Marcelo Castro lembra que o mosquito tem comportamento sazonal. “Nesse momento que estamos vivendo agora, ele está basal, o menor número na população de mosquito está ocorrendo agora. Temos praticamente dois meses para agir em terrenos baldios, nas piscinas abandonadas, em todo lugar que possa acumular água. Quando chegar fevereiro, quando a população de mosquito aumentar, temos que destruir os criadouros e colocar larvicida naqueles que não possamos destruir. Não é possível que nós percamos essa batalha”, afirmou. 

Ele reforçou as medidas de proteção principalmente para as mulheres em idade fértil. Castro lembrou que os mosquitos têm hábitos diurnos, se escondem nas casas e atacam pelas extremidades - pés e mãos. “E eu noto que quem mais precisa se proteger no momento são as mulheres em idade fértil. E são as mulheres que ficam com os pés descobertos, porque mesmo que estejam de calça, normalmente usam sandália”.
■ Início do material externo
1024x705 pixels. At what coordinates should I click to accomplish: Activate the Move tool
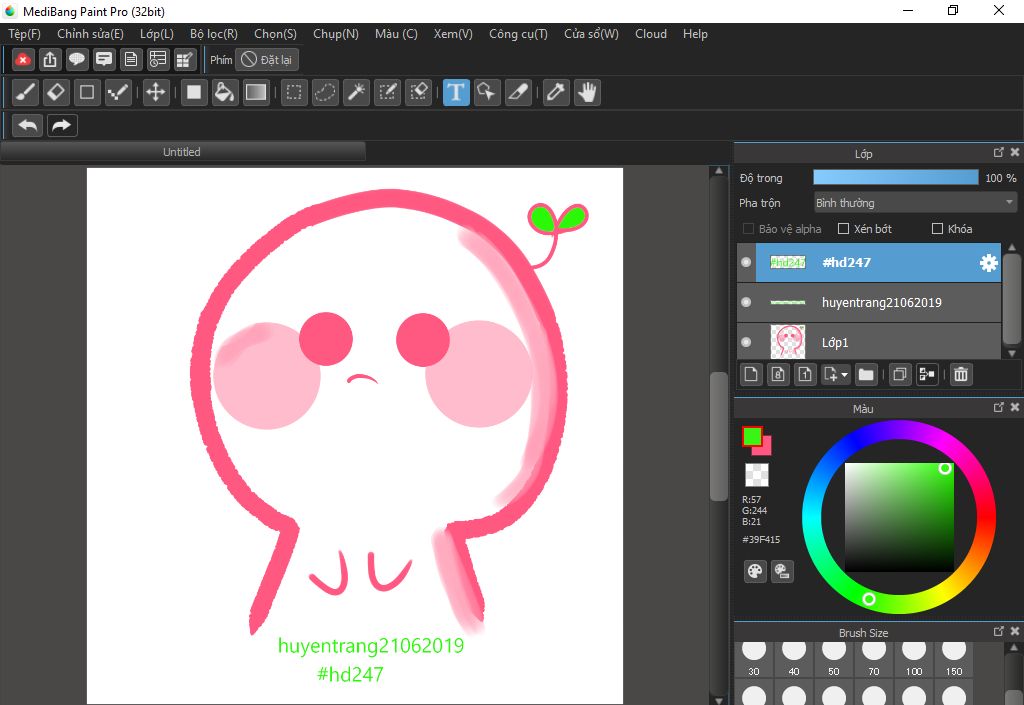click(155, 93)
De acordo com o boletim mais recente de dengue, o Rio de Janeiro registrou 23 casos de bebês com microcefalia até 1º  de dezembro - 19 bebês nascidos e 4 diagnósticos durante a gestação. Como zika não é doença de notificação compulsória, não há dados sobre o número de notificações. Até 2 de dezembro, houve 61.820 casos de dengue entre 1º de janeiro e 2 de dezembro, com 20 mortes. No ano de 2014, o Estado teve 7.819 casos e 11 óbitos. Também foram registrados este ano quatro casos de chikungunya. Os pacientes haviam viajado para locais em que há transmissão. Não há evidências de circulação do vírus chikungunya no Estado do Rio.